I am trying to convert image into fast fourier transform signal and used the following peace of code:

fake_A1 = tf.signal.fft2d(fake_A1)

where input image type is: <class 'numpy.ndarray'> but I am getting following error:

tensorflow.python.framework.errors_impl.InvalidArgumentError: Value for attr 'Tcomplex' of float is not in the list of allowed values: complex64, complex128
; NodeDef: {{node FFT2D}}; Op<name=FFT2D; signature=input:Tcomplex -> output:Tcomplex; attr=Tcomplex:type,default=DT_COMPLEX64,allowed=[DT_COMPLEX64, DT_COMPLEX128]> [Op:FFT2D]

How may I make it solve?


Solution

  • P.S.: If you want to make edits then do it on your question, not as an answer.
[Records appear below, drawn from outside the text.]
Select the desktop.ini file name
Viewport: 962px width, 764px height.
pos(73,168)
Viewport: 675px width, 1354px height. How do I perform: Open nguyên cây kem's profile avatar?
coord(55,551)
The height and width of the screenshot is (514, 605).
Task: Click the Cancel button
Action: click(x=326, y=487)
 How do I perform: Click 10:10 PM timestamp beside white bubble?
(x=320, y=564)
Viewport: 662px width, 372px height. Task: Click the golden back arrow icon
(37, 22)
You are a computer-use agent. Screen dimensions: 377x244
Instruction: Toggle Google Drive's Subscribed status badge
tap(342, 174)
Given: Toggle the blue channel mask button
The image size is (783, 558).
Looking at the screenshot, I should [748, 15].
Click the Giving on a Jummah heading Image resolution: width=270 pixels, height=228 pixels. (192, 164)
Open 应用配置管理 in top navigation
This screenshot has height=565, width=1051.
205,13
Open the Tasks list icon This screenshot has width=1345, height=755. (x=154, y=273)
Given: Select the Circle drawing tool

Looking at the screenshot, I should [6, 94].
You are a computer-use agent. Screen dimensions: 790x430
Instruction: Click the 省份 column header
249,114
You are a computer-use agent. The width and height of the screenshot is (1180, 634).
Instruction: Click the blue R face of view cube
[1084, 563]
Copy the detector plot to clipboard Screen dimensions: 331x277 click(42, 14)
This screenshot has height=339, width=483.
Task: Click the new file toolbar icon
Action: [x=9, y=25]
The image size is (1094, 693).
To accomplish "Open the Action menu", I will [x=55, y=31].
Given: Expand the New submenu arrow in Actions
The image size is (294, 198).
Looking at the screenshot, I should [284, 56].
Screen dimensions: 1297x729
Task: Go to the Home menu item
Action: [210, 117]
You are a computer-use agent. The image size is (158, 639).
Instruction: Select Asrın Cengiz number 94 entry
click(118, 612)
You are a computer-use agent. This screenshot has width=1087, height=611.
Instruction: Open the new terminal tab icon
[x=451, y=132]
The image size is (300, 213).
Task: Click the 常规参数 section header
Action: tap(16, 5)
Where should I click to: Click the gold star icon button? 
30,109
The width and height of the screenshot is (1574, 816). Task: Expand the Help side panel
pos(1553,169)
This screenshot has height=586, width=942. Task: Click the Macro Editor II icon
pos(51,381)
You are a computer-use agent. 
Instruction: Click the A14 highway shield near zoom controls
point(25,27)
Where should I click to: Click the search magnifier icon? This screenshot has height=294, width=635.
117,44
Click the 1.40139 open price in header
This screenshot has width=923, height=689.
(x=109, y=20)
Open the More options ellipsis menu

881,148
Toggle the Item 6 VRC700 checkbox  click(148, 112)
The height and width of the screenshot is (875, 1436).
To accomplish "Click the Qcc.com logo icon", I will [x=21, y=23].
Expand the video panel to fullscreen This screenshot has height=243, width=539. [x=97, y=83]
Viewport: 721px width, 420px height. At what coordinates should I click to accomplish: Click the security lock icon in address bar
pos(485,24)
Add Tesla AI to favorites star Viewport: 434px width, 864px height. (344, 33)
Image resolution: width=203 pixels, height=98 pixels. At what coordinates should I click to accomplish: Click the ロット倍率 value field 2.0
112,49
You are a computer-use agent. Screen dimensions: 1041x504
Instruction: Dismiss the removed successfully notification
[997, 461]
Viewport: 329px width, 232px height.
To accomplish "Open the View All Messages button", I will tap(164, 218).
    Now coming to the topic: 2D FFT of an image. Firstly an image is of shape:

    image.shape = (3,rows,columns)
    

    Where 3 stands for 3 matrices which are of 2 dimensions, corresponding to RGB. Hence to carry out 2D FFT, we first need to flatten this by converting it to grayscale. I found a useful tutorial here on ThePythonCodingBook. Ill add the code here for TL:DR purposes.

    import matplotlib.pyplot as plt
    image_filename = "Earth.png"
    # Read and process image
    image = plt.imread(image_filename)
    image = image[:, :, :3].mean(axis=2)  # Convert to grayscale
    print(image.shape)
    plt.set_cmap("gray")
    plt.imshow(image)
    plt.axis("off")
    plt.show()
    
    import numpy as np
    import matplotlib.pyplot as plt
    image_filename = "Earth.png"
    def calculate_2dft(input):
        ft = np.fft.ifftshift(input)
        ft = np.fft.fft2(ft)
        return np.fft.fftshift(ft)
    # Read and process image
    image = plt.imread(image_filename)
    image = image[:, :, :3].mean(axis=2)  # Convert to grayscale
    plt.set_cmap("gray")
    ft = calculate_2dft(image)
    plt.subplot(121)
    plt.imshow(image)
    plt.title('Grayscale Image')
    plt.axis("off")
    plt.subplot(122)
    plt.imshow(np.log(abs(ft)))
    plt.title("2D FFT")
    plt.axis("off")
    plt.show()
    

    I'll add the grayscale and FFT plots as well.

    Grayscale and FFT plots

    Hope this helps.